* BEGIN DATA EXCERPTS *

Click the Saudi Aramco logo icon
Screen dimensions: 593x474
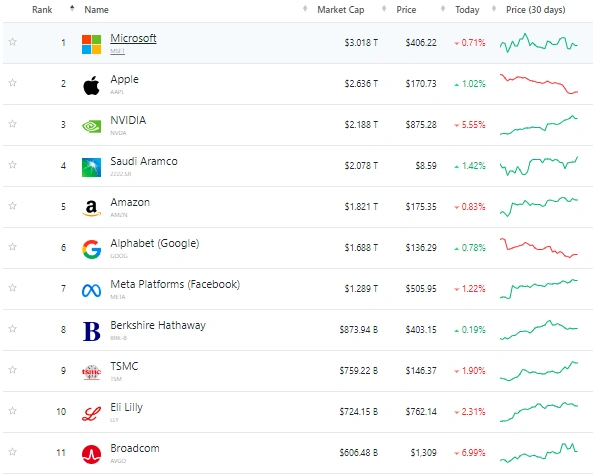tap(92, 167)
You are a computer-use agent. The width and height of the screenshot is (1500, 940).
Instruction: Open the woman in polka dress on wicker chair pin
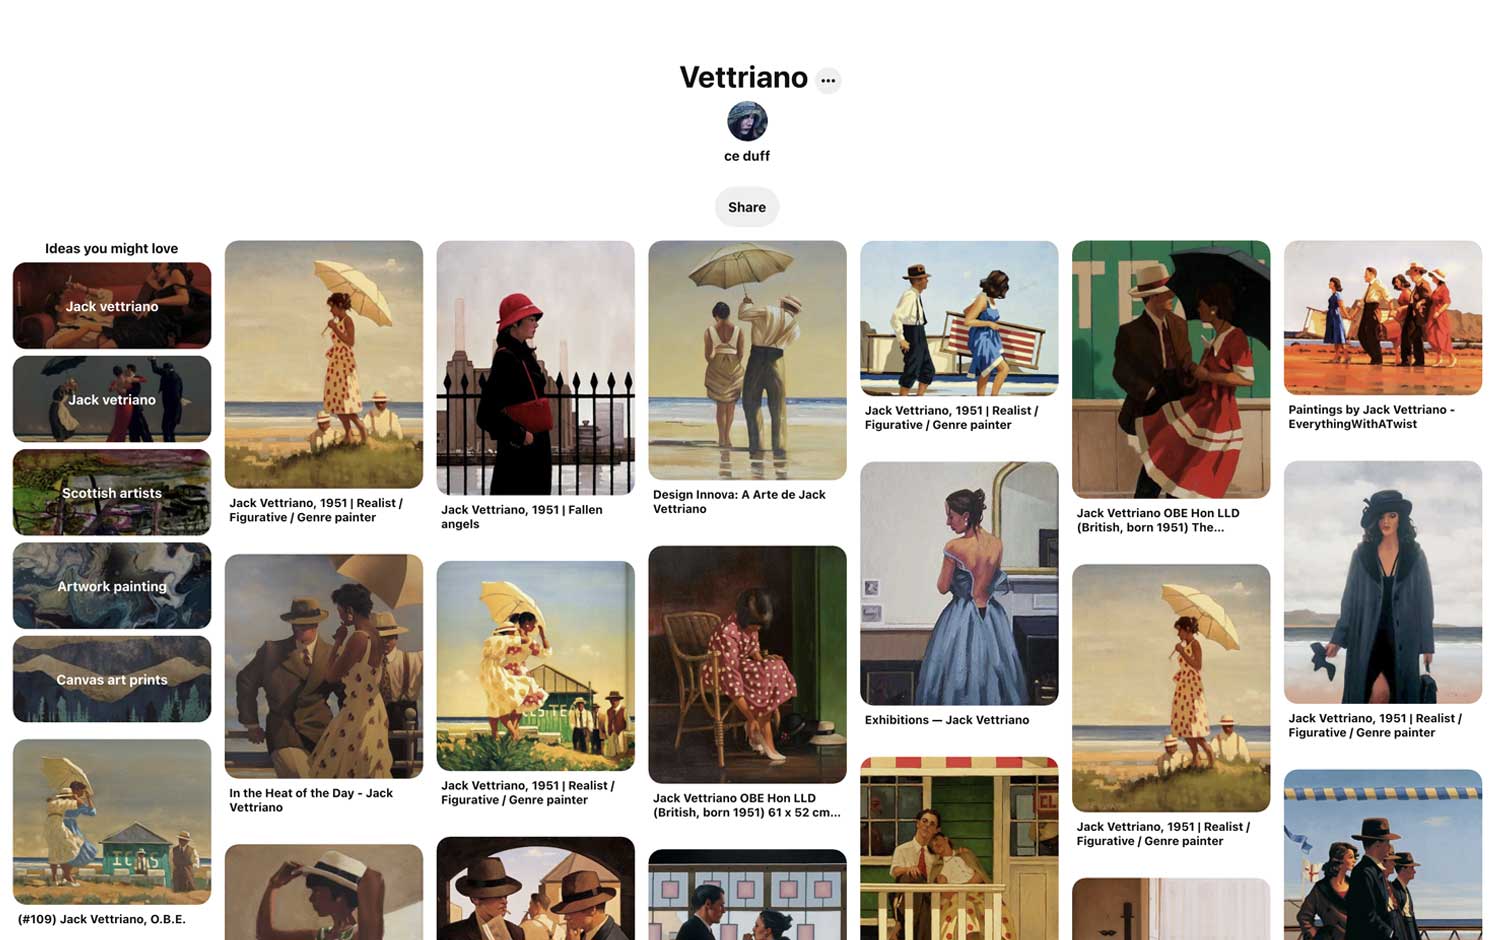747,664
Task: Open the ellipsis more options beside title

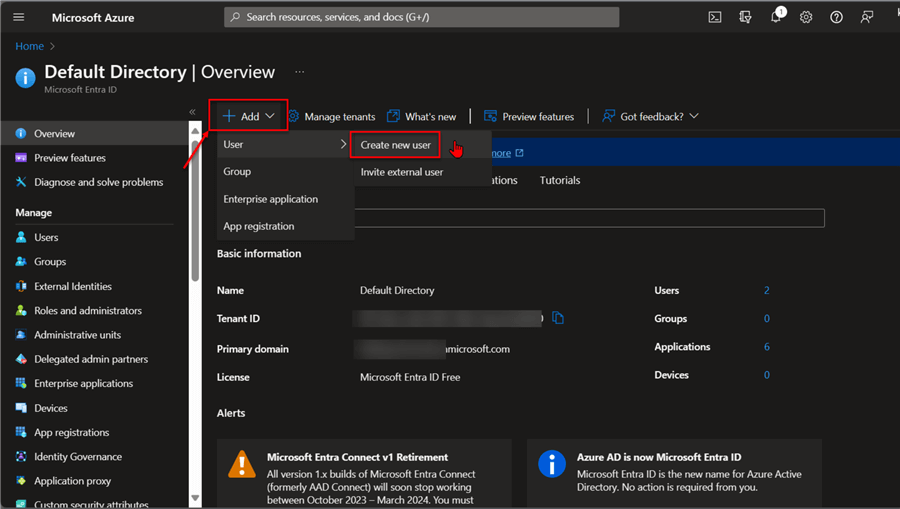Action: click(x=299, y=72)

* END DATA EXCERPTS *

WRITTEN TASK:
Copy every line of the records above word for word, leaving the pictures out.

FINAL RESULT:
Click the Saudi Aramco logo icon
Screen dimensions: 593x474
tap(92, 167)
You are a computer-use agent. The width and height of the screenshot is (1500, 940).
Instruction: Open the woman in polka dress on wicker chair pin
747,664
Task: Open the ellipsis more options beside title

Action: click(x=299, y=72)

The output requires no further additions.